[Actions to take]:
A - Answer these questions from the investing post:
(i) How many years of track record does the post suggest looking for in companies?
(ii) In what month and year did DHFL crash?
(iii) Which three companies' FD forms did the FD broker bring?
B - In the rows, copy out the part that opens with the line containing "Expand the Internet key in the tree" and closes with the line containing "pyautogui.click(x=510, y=89)".

Sanju bhai, saare baal udd jayenge par pura nahi samaj paoge :DD

[ Sanju bhai, will go bald but not understand the whole thing :DD ]
 
Investors should have a process driven selection of stocks they should invest in. That process should be competent enough to weed out the bad companies and bring the consistant wealth compounders for investment.....

If a trader insists that all his trades should be profitable and no trade should go in a loss ,it is possible to trade ?? Similarly with best of our efforts, 1-2 companies will go bad but investors should have an approach like a silican valley venture capityalist....he selects best of the ventures to fund but in next 8-10 years 2-3 will become 100 baggers, few will become 5 baggers and few will fail but the overall return will be huge..........if an investor expects all his investments to be never fail bets, then he cannot invest in anything except in RBI bonds .....

We can restrict the potential damage by investing in companies with 8-10 years track record of superlative gains with strong corporate governance track record and super funds allocation in their operations.....and when we see the moat or competitive advantage decreasing or some demand/corporate governance issues we can shift the funds from that company to other companies...example of DHFL crashing is out of place because financials of DHFL deteriorated from 2017-18 ( from May/June 2017 to be more precise) and it crashed in Sept 2018....so enough time was available for investors to get out in time....I remember I refused to invest in even FD of DHFL ( when the FD broker came to me with FD forms of DHFL,Shriram Transport and Bajaj Finance ) due to worsening financials and preferred Bajaj Finance even for my FD.........

[Data in this exercise]:

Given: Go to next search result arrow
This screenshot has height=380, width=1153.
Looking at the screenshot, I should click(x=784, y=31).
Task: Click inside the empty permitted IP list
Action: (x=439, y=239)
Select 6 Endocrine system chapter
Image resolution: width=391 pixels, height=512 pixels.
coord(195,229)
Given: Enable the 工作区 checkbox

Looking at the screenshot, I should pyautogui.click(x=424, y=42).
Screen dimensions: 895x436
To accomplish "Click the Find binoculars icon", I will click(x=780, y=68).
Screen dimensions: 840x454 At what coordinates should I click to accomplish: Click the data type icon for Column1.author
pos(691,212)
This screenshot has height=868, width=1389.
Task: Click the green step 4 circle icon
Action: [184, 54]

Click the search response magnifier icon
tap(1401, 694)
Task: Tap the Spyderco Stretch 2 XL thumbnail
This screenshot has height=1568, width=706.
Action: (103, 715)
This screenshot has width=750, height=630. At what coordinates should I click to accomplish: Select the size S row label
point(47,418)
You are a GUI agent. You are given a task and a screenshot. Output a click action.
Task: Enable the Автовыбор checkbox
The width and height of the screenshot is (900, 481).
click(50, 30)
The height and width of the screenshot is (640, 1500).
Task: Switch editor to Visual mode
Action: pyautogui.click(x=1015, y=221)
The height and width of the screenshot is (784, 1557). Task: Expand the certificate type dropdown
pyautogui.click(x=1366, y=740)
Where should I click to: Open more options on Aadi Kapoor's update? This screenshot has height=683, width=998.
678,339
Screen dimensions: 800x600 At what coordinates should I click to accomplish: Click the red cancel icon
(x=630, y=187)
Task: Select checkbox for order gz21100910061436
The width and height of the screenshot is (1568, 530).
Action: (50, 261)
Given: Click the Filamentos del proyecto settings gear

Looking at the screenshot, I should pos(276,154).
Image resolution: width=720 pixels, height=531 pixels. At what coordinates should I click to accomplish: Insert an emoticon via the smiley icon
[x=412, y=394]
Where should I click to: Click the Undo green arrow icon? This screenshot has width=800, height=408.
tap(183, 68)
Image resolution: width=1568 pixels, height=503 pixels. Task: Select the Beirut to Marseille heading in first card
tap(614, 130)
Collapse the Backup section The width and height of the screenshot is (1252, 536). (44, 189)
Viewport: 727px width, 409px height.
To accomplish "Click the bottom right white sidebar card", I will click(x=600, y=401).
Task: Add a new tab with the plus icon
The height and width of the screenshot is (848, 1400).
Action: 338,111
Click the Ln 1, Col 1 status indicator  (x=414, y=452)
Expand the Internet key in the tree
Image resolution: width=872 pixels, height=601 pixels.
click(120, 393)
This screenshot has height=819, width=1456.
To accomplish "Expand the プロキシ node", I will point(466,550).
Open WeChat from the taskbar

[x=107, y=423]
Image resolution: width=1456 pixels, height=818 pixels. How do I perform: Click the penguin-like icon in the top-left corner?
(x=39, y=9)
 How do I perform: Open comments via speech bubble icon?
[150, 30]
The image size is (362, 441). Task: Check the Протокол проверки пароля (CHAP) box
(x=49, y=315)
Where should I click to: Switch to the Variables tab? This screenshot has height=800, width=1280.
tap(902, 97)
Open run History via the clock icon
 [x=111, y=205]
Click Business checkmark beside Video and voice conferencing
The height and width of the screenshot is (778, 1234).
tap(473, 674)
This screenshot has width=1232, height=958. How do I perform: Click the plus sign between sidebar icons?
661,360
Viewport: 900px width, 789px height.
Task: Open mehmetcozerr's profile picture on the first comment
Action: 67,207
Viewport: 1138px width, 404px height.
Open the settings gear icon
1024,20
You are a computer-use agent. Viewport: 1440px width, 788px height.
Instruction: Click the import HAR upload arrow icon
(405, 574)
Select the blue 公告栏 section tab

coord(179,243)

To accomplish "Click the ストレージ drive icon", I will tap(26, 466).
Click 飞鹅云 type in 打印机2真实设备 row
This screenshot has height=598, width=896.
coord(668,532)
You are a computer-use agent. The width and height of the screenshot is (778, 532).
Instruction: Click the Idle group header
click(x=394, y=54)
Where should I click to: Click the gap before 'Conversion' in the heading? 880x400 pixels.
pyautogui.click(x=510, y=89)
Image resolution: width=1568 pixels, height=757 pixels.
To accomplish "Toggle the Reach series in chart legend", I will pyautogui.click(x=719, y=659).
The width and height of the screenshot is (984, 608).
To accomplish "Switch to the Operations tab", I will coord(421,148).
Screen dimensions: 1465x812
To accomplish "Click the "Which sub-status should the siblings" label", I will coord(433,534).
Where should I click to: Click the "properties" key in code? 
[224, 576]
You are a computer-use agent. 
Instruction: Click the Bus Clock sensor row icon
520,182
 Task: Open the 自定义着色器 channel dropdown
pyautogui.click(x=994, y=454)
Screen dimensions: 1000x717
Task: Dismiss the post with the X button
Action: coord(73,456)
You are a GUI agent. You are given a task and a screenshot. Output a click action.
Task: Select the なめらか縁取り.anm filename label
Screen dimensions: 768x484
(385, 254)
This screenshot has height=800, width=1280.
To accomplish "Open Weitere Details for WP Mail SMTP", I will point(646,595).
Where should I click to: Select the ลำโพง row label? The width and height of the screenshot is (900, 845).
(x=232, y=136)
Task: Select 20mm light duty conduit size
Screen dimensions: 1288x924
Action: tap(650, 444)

[Task-by-task outputs]:
A -
(i) 8-10 years
(ii) Sept 2018
(iii) DHFL, Shriram Transport and Bajaj Finance

B -
Expand the Internet key in the tree
Image resolution: width=872 pixels, height=601 pixels.
click(120, 393)
This screenshot has height=819, width=1456.
To accomplish "Expand the プロキシ node", I will point(466,550).
Open WeChat from the taskbar

[x=107, y=423]
Image resolution: width=1456 pixels, height=818 pixels. How do I perform: Click the penguin-like icon in the top-left corner?
(x=39, y=9)
 How do I perform: Open comments via speech bubble icon?
[150, 30]
The image size is (362, 441). Task: Check the Протокол проверки пароля (CHAP) box
(x=49, y=315)
Where should I click to: Switch to the Variables tab? This screenshot has height=800, width=1280.
tap(902, 97)
Open run History via the clock icon
 [x=111, y=205]
Click Business checkmark beside Video and voice conferencing
The height and width of the screenshot is (778, 1234).
tap(473, 674)
This screenshot has width=1232, height=958. How do I perform: Click the plus sign between sidebar icons?
661,360
Viewport: 900px width, 789px height.
Task: Open mehmetcozerr's profile picture on the first comment
Action: 67,207
Viewport: 1138px width, 404px height.
Open the settings gear icon
1024,20
You are a computer-use agent. Viewport: 1440px width, 788px height.
Instruction: Click the import HAR upload arrow icon
(405, 574)
Select the blue 公告栏 section tab

coord(179,243)

To accomplish "Click the ストレージ drive icon", I will tap(26, 466).
Click 飞鹅云 type in 打印机2真实设备 row
This screenshot has height=598, width=896.
coord(668,532)
You are a computer-use agent. The width and height of the screenshot is (778, 532).
Instruction: Click the Idle group header
click(x=394, y=54)
Where should I click to: Click the gap before 'Conversion' in the heading? 880x400 pixels.
pyautogui.click(x=510, y=89)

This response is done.